I am in agreement with most everyone and especially appreciate Woochifer's points because it emphasizes the comparison to live music and brings up an appropriate composer in Mahler, who has french horns playing from other areas of the hall. Corlilgano symphony has individual horm players stationed at points all around the concert hall behind the majority of listeners in the orchestra section with staccato bursts of sound. It's great live and I am looking for a DVD-A or SACD of this work. But these two works certainly bring home the idea that "multichannel" is part and parcel of the live listening experience in more than just ambience, fill, harmonics and sound reflections.

I think of this issue as being indicative of the marching forward of technology and its gradual assimilation into everyday life and the home. Of course, these things happen much faster now. Take when CD came out - it took the recording engineers a long time to truly understand the different techniques necessary to use digital to best effect - this is why some early cd's sounded harsh - it wasn't "digital" as we now fully understand, it was how it was utilized.

In fact, much content now is better in its production than what is being recorded - but that is a different gripe that reveals my stodginess - Where I was going is that the processing power to compute millisecond delays to 5 or 7 speakers took a while to reach the level necessary for recordings to sound musical in the home and not gimmicky. Likewise, the other half of the equation, the engineers, again had to accumulate new skills for the multichannel environment - a process we are only at the beginning of.

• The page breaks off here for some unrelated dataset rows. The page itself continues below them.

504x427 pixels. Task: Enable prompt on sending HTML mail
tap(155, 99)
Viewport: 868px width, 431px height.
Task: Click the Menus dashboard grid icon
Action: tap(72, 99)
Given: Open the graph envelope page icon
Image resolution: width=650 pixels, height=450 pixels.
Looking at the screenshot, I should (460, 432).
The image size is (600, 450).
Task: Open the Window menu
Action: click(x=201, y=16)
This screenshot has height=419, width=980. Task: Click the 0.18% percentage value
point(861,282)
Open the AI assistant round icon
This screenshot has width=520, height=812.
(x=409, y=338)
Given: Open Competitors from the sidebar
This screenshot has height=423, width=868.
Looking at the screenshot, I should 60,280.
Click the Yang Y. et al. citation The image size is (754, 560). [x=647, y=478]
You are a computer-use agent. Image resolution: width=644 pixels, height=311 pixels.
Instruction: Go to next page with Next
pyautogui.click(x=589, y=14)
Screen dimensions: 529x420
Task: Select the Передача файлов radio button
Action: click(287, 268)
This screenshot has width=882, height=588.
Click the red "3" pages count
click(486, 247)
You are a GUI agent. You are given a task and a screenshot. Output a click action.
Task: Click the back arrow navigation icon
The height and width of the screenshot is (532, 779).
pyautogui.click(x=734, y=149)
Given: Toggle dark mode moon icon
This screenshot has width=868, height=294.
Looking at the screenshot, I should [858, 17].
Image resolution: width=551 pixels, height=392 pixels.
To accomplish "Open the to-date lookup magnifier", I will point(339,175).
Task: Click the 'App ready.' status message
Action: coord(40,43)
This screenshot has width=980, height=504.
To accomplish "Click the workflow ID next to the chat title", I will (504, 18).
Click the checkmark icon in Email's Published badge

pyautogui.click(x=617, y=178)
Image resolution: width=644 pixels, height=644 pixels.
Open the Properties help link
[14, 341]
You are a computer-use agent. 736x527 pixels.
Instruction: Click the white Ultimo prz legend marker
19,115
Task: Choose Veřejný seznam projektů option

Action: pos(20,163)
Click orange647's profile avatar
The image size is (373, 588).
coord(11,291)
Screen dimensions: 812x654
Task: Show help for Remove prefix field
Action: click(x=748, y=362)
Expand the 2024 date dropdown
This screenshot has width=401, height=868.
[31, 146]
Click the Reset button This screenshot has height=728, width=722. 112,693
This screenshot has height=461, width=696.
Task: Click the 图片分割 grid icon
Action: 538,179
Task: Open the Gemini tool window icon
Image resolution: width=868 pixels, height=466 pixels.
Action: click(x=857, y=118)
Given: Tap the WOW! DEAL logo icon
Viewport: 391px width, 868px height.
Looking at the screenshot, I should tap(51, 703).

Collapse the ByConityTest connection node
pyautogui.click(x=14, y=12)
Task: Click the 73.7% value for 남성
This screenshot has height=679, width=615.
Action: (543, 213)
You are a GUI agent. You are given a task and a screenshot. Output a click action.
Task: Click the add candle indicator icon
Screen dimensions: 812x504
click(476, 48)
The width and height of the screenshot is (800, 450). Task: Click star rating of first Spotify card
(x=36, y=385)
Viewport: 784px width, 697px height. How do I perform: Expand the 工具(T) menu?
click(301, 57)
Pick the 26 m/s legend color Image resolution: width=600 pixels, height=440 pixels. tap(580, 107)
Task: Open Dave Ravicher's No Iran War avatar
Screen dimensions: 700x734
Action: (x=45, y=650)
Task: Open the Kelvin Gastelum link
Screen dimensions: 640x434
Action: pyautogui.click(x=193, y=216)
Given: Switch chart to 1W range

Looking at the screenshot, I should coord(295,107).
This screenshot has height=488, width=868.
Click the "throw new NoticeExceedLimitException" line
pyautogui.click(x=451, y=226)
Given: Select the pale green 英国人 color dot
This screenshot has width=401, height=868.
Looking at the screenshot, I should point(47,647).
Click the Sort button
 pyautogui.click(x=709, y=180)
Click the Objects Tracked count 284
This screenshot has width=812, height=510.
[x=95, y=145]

I would respectfully suggest that multichannel will insinuate itself into most of our lives at an incremental but ever increasing rate. After all, most of us can only afford one "High Fidelity" set-up, if that. But have you noticed how the price of PrePros keeps dropping? It's all in the chips. Meanwhile, solid state amps are also less expensive than they used to be per watt, leaving speakers as the main obstacle to higher end multichannel for everyone.

It is probably unfortunate that development of multichannel is driven by movies rather than music but music soundracks will ultimately lead back to pure music recordings, I hope.

Anyway, I have large LP collection, some of which are mono and these are not going to be replaced just because I go 7.2. In fact, I will probably change to into "bypass" mode and listen in stereo to many musical pieces, but having the ability to listen in true multichannel for the immersive and accurate effect it will have in recreating the concert hall or the jazz club (save me from the stadium, please) is what I am looking forward to.

Last note - looking forward because altho I now have my 7.2 speakers, and amplification for the 9 channels, I am waiting for the release of the PrePro I intend to use, the Emotiva XMC-1.

Don't flame this noob too hard, I beg you.